Jonathan Ashworth says unhappy Tories have ‘reached out’ to find way to block below-inflation rises

Rob Merrick
Deputy Political Editor
Sunday 09 October 2022 14:25 BST
Liz Truss says no decision has been made on cutting benefits

Conservative MPs opposed to real-term benefits cuts are working with Labour to force Liz Truss to abandon the plan, a shadow minister has revealed.

Jonathan Ashworth said unhappy Tories have “reached out to me” to find a way to block the big hit to the incomes of the poorest, adding: “There’s a lot of anger on the Conservative side.”

The cross-party talks emerged as a senior Tory predicted Kwasi Kwarteng will be forced to cave in to pressure to release the Treasury watchdog’s verdict on his economic plans early – instead of keeping it under wraps until 23 November.

Mel Stride, the chair of the Commons Treasury committee, also called his party’s mood “fairly febrile”, as MPs head back to Westminster this week with Labour 30 points ahead in the polls.

The twin controversies of the benefits cuts and the Office for Budget Responsibility’s secret forecast are shaping up as the key conflicts when Ms Truss and her chancellor face their rebellious MPs.

No 10 is desperate to bank savings for promised tax cuts by only increasing benefits in line with wages, rather than much-higher inflation – as Boris Johnson promised earlier this year.

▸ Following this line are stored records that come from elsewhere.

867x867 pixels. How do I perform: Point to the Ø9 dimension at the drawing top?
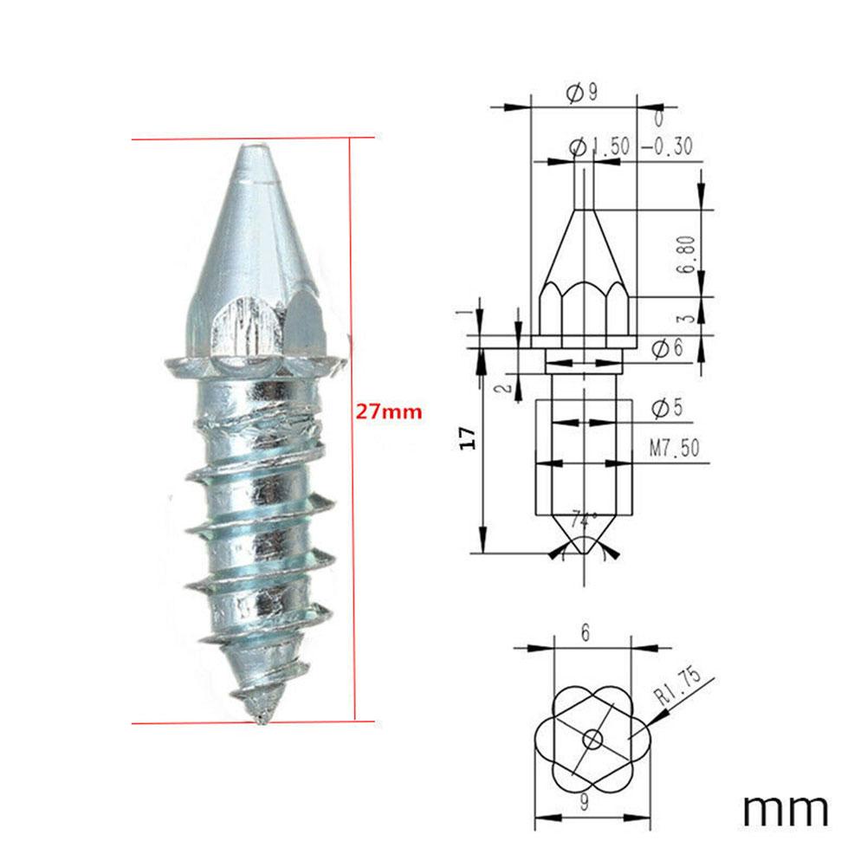[x=582, y=94]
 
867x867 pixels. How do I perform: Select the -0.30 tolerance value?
[x=667, y=147]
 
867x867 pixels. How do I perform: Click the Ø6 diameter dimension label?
[x=668, y=348]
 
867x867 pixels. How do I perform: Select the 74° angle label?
[x=585, y=521]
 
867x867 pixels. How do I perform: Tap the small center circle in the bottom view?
[x=592, y=739]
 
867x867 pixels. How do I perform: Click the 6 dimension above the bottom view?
[x=586, y=634]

But the Child Poverty Action Group is warning 200,000 more children will be pushed into poverty if payments rise by only around 5 per cent, not the inflation rate of roughly 10 per cent.

Mr Ashworth, the shadow work and pensions secretary, said many Conservatives oppose what he called “another unfair, deep cut in the incomes of the poorest”.

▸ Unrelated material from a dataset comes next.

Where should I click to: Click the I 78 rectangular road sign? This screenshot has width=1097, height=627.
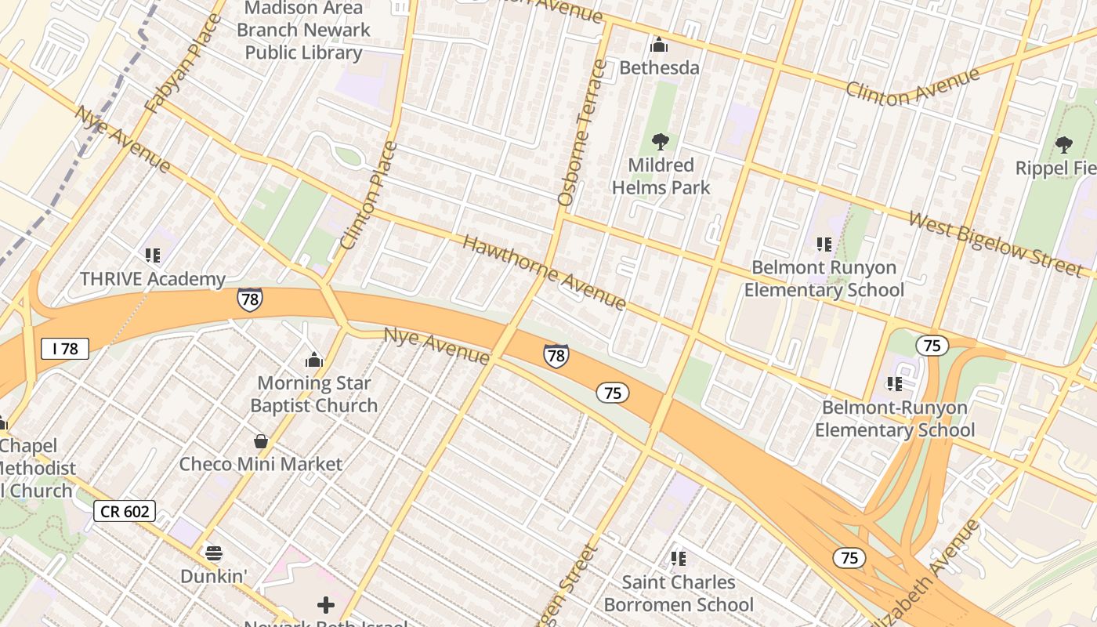pyautogui.click(x=65, y=349)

“I’m saying to Conservative MPs – some of them have already reached out to me – let’s work together and let’s block this,” he told Times Radio.

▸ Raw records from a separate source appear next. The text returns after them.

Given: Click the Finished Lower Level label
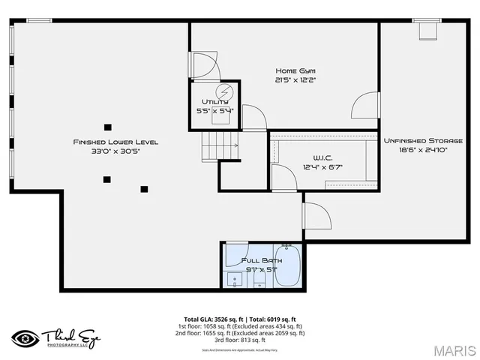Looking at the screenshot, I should (x=116, y=142).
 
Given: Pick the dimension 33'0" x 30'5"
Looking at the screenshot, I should (x=116, y=151).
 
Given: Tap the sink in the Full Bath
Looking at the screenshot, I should (x=235, y=282).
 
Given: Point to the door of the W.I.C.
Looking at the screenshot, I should (x=283, y=178).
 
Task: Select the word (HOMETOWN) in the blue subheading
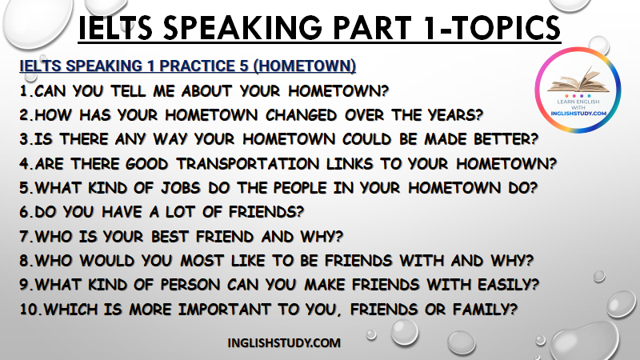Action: pos(305,66)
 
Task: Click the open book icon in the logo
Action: pos(578,82)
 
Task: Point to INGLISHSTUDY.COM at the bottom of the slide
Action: pos(284,343)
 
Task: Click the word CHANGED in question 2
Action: pos(302,115)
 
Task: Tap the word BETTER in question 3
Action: pos(506,139)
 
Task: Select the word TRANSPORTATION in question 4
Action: pos(248,164)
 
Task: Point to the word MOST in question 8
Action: pos(202,261)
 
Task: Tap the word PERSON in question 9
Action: pos(190,285)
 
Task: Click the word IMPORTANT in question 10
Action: pos(225,309)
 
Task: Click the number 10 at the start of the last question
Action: pos(29,309)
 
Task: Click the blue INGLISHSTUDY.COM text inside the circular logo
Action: pos(578,113)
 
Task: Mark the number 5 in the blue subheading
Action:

“I think there’s a lot of anger on the Conservative side, because we know what’s happening more broadly at the moment.”

Meanwhile, a former Sainsbury’s boss warned the cost of living crisis is the deepest for 50 years as he called on the government to directly help more effectively to the poorest.

“The 1970s is probably the last time the challenges to households were as great,” Justin King told Sky News.

He added: “I don’t think the government should be giving to those people who can afford to pay their bills, so it can give more money to those who are going to struggle. I think targeting is perfectly possible.”

Nadhim Zahawi, the Cabinet Office minister, said: “No decisions have been made on the benefits uprating.” It would normally be made in November – for changes next April.

Mr Stride attacked “too many missteps” and suggested there will need to be more U-turns to regain “fiscal credibility” on top of the climbdown on the plan to scrap the top 45p income tax rate.

“A lot of Conservative MPs are very concerned with where we are with the polls,” he said, adding: “There is a recognition that we have got to turn things around and start doing it very quickly.”

On the OBR report, Mr Stride said: “My best guess, and I’ve said it is only a guess, is that the date will be brought forward.”